So a `good' data representation will be a bijection. That's not all. A program will use some, but not necessarily all, of the data (the objects in the data structure); in particular, it will only use finitely many data, even when the data structure is infinite. No program written can explicitly use infinitely many data, and no program is ever likely to. So we can anticipate the data that the program P might use. For example, suppose we can tell that P uses positive whole numbers, specifically only the even ones up to 2096. Then to obtain a perfect data representation, it's only necessary that the even numbers from 2 to 2096 are each represented by a unique bit representation. We say that the even numbers from 2 to 2096 are the reachable domain of this representation function. The function must be one-to-one on this domain, and we don't care what happens on other numbers outside of the reachable domain, say 3 and 1011, because we know they won't be used. We use the notation Reachable(P) to denote the reachable domain of a program P. It is represented in the figures from Figure 4 onwards by a dashed oval inside the oval representing DS.
However, the condition that DRep be bijective on the reachable domain in DS does not suffice. DRep may be an operation which has wider meaning outside of the reachable domain of the particular program.
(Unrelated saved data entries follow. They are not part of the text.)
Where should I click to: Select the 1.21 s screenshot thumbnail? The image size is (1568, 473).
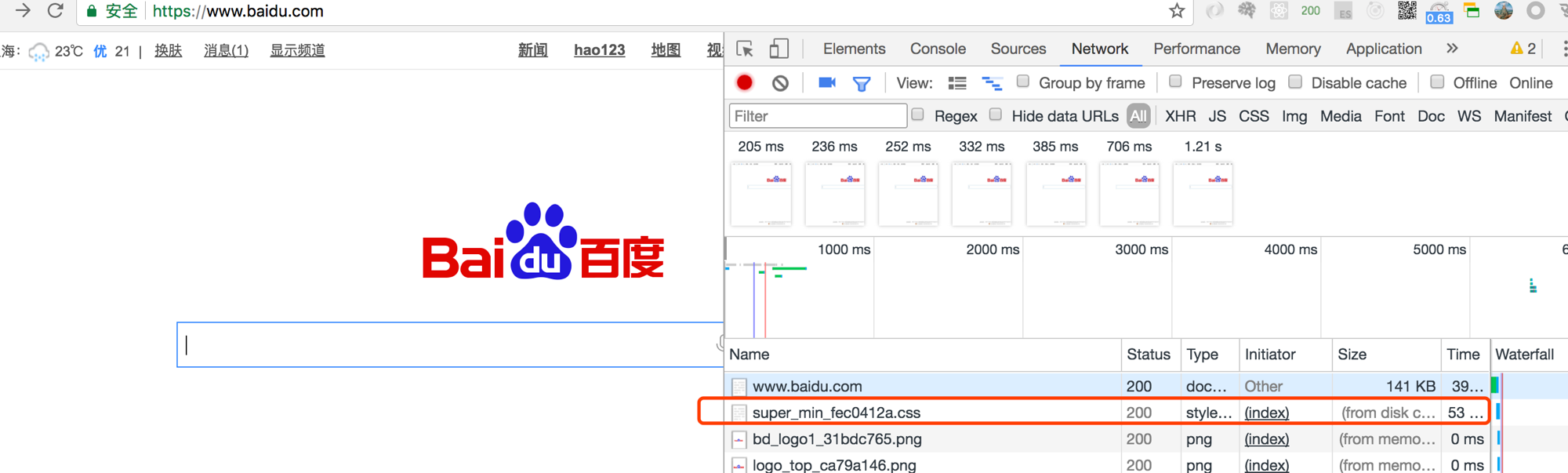1203,193
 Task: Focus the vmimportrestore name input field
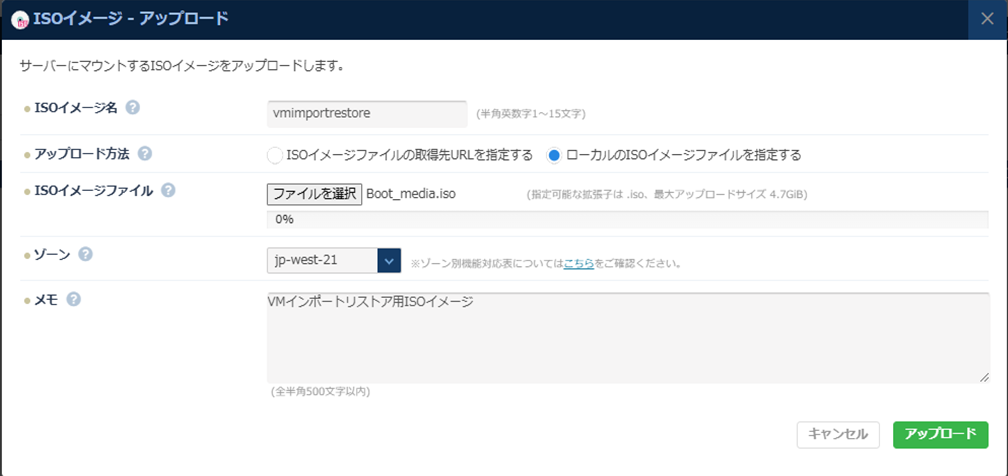[367, 114]
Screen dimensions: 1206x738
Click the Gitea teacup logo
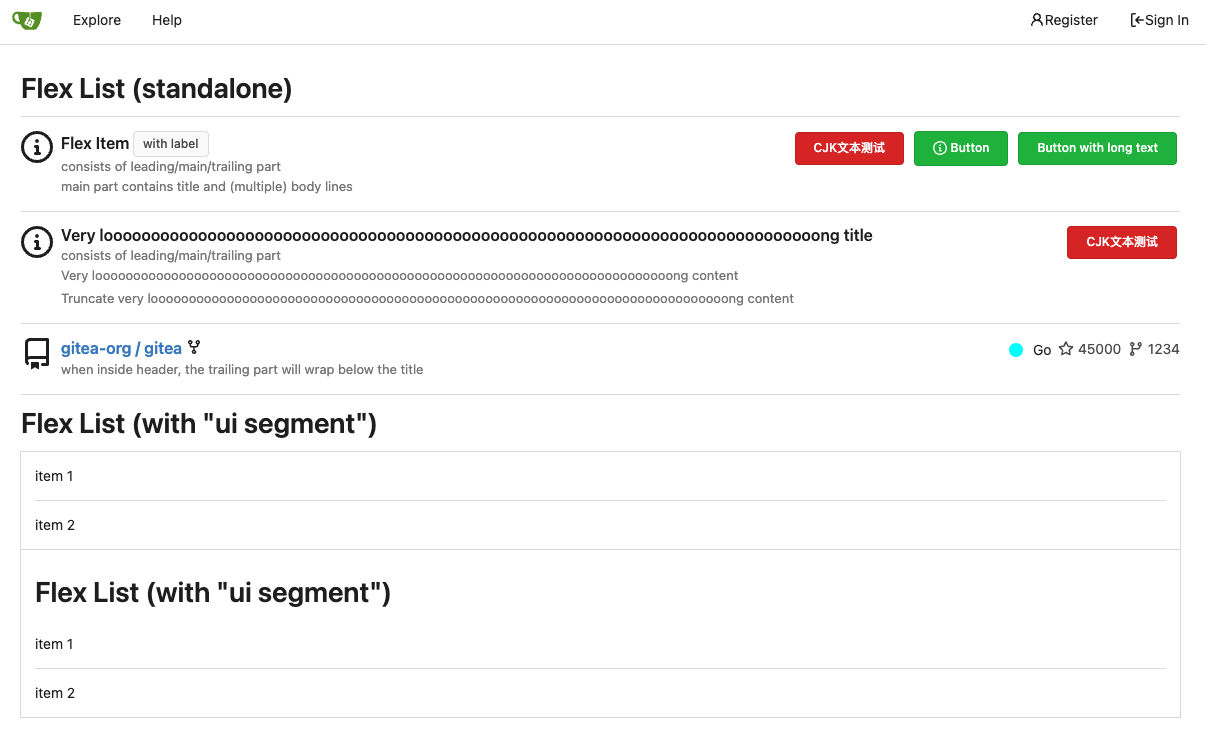(x=27, y=20)
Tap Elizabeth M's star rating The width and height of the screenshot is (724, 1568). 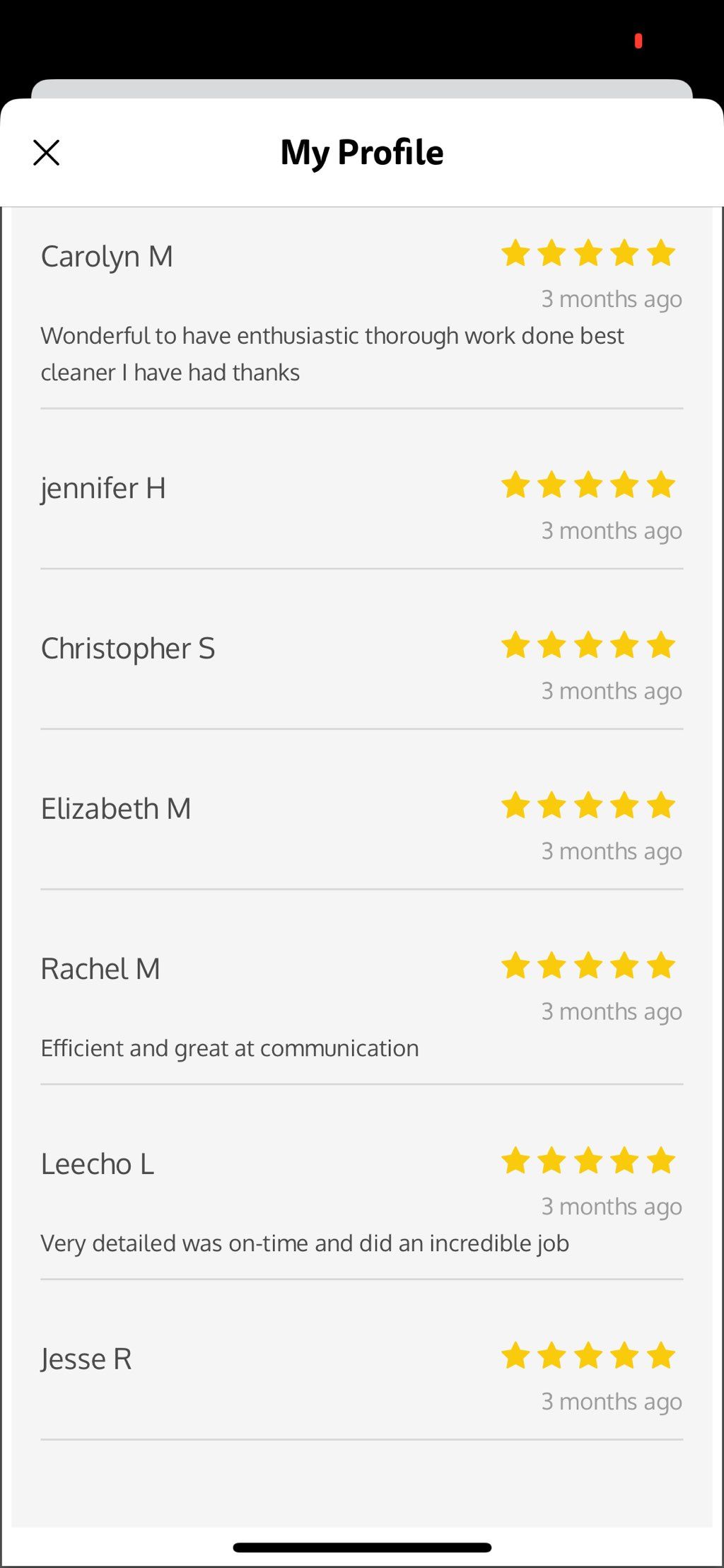click(588, 806)
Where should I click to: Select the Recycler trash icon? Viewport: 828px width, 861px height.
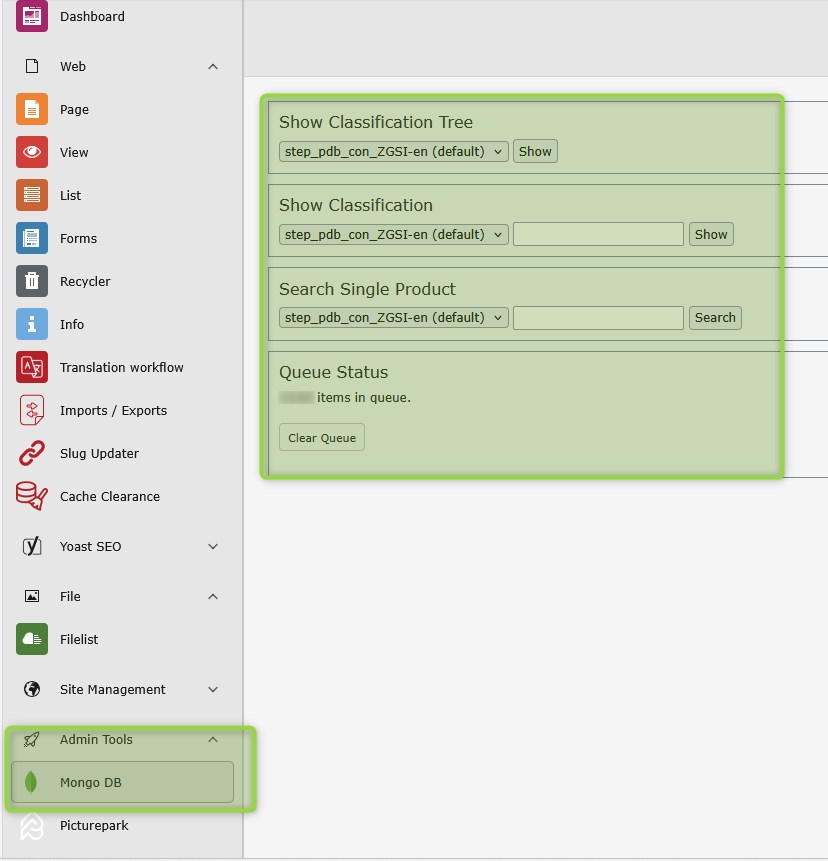click(x=32, y=281)
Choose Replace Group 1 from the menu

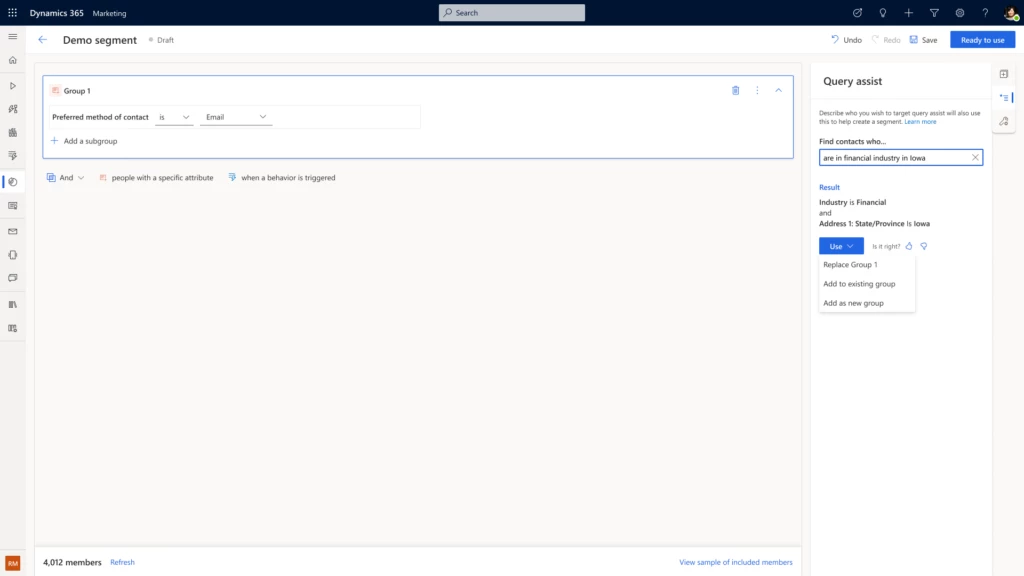pos(851,265)
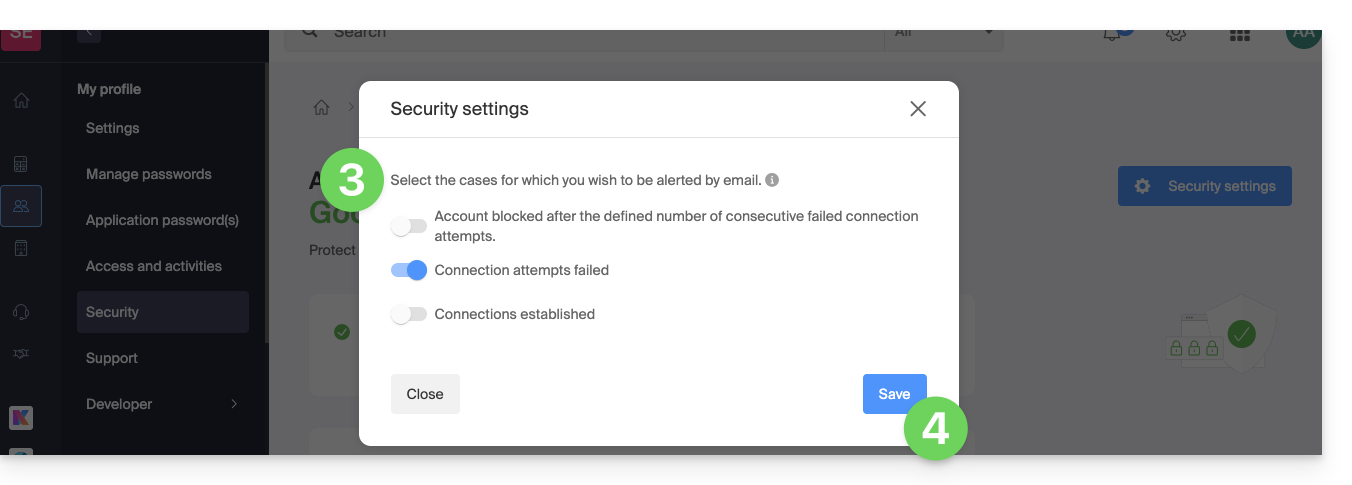The image size is (1352, 485).
Task: Open the home icon in the left rail
Action: tap(21, 100)
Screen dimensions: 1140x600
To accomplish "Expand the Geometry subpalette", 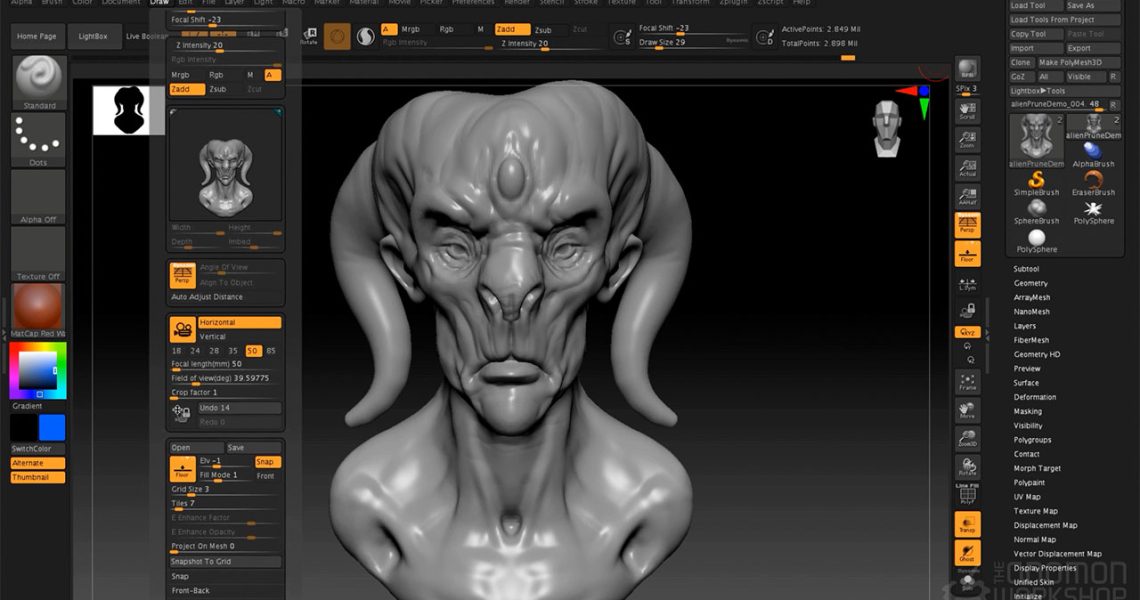I will point(1030,283).
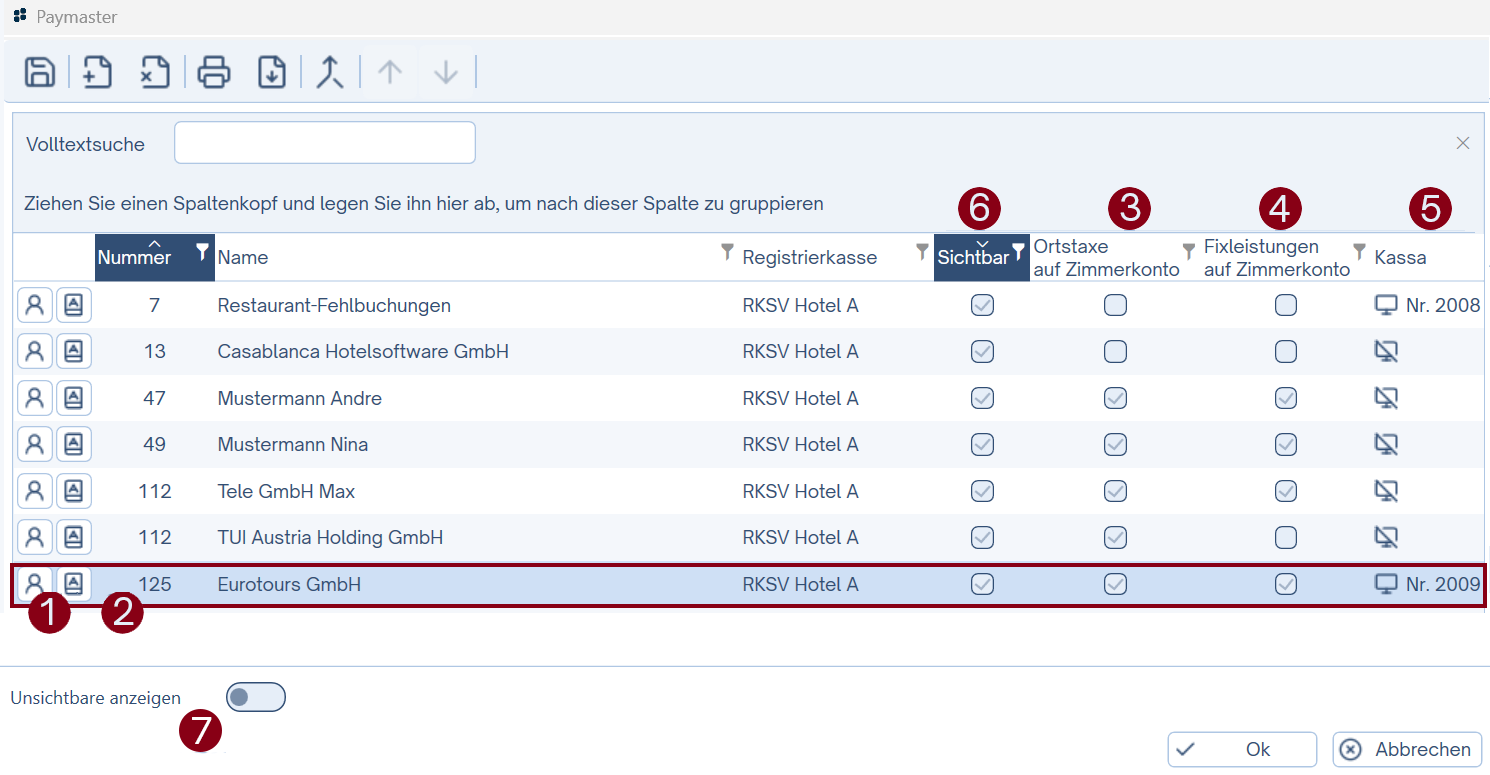
Task: Sort by the Kassa column header
Action: point(1400,258)
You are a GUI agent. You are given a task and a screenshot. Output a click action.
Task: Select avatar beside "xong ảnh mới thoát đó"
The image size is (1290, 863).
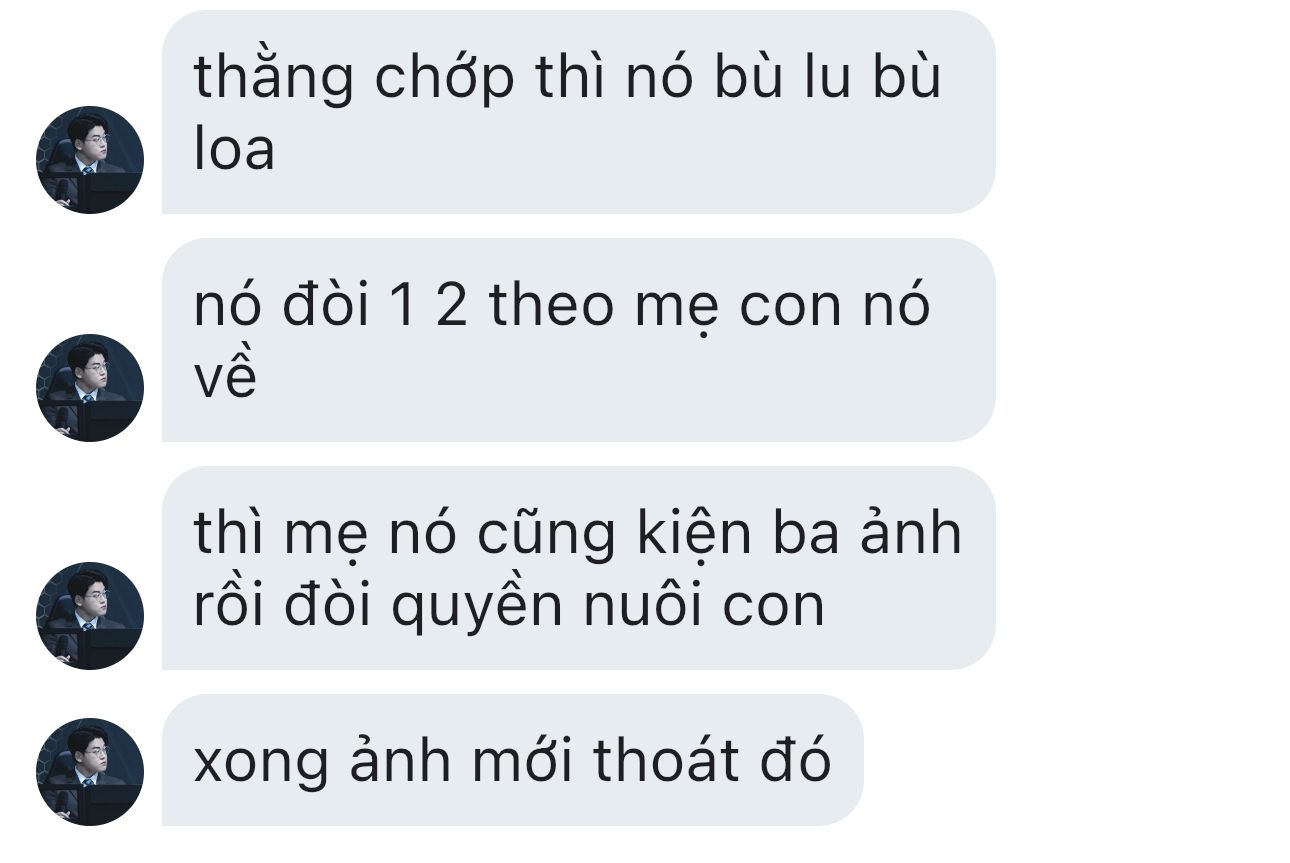[x=90, y=772]
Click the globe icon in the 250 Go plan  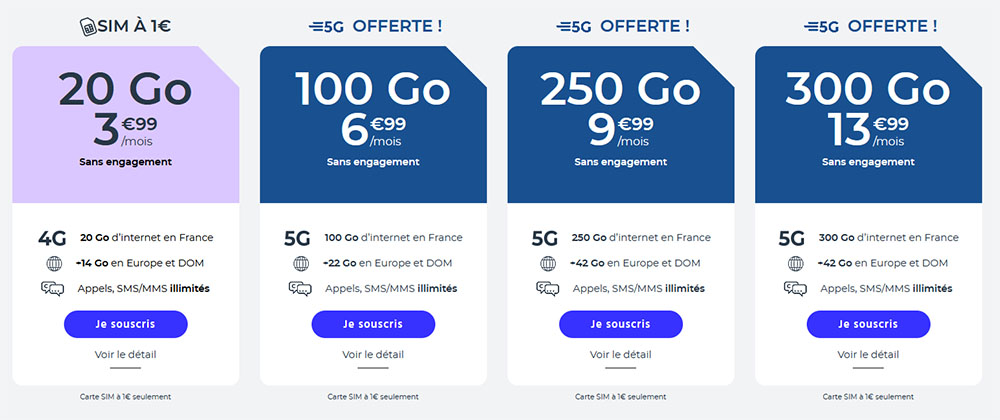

Because of this, DRep must also be one-to-one on the part of DR that DRep maps the reachable domain into, which has the rather complicated name the image on Reachable(P) of DRep, denoted Image(Reachable(P)). The set Image(Reachable(P)) is shown in the figures as a dashed oval inside the oval representing DR. We illustrate in Figure 5, below, a situation in which DRep is one-to-one on the reachable domain, but not on the larger domain on which values of DRep may be calculated. For visual simplicity, we don't distinguish DR from Image(Reachable(P)) in Figure 5 and some subsequent figures, where we do not need to.
Suppose that the ordering in the DS is discrete, that is, that every item has an immediate follower and an immediate predecessor, like the days of the week. Suppose also that there are more items in DS than representation possibilities in DR. Then there is a first DS item that lies outside the reachable domain. This item is mapped somewhere in DR. When this first item outside the reachable domain is mapped onto the first item in DR, we say this is an instance of wrap-around. The reason this situation has a specific name is that, for discrete orderings, the machine-level increment function is often used to obtain the next item in the DR order. But machine-level increment functions in computer hardware are almost always designed so that when one increments the maximum value (for example, all the meaningful bits are `1'), one obtains the minimum value (all the meaningful bits are zero). The wrap-around situation is illustrated in Figure 6.
For an example of a function with wrap-around, consider the following attempt to represent days of the week in two bits. Bit sequences are ordered, as shown in the DR on the right of Figure 7, below. So are days of the week, as shown in DS to the left. If the order on the bit sequences in DR is enumerated using the hardware increment function, then the value of the increment function applied to the bit sequence 11 is actually 00. Wrap-around means that, although the order is correctly implemented on what is taken to be the reachable domain, namely Monday through Thursday, the order cannot be implemented by the increment function on the natural extension of the reachable domain (namely, including Friday through Sunday), because its value on 11, the largest bit sequence of the four, is the smallest sequence (although it does agree with the order on 00, 01, and 10, correctly giving the next largest sequence). This would mean to the program that the day following Thursday is Monday, which is incorrect. To the program, whatever the day following Thursday is, it is out of the reachable domain, and it certainly cannot be Monday, which is inside the reachable domain. This wrap-around phenomenon is called `rollover' when it happens with dates.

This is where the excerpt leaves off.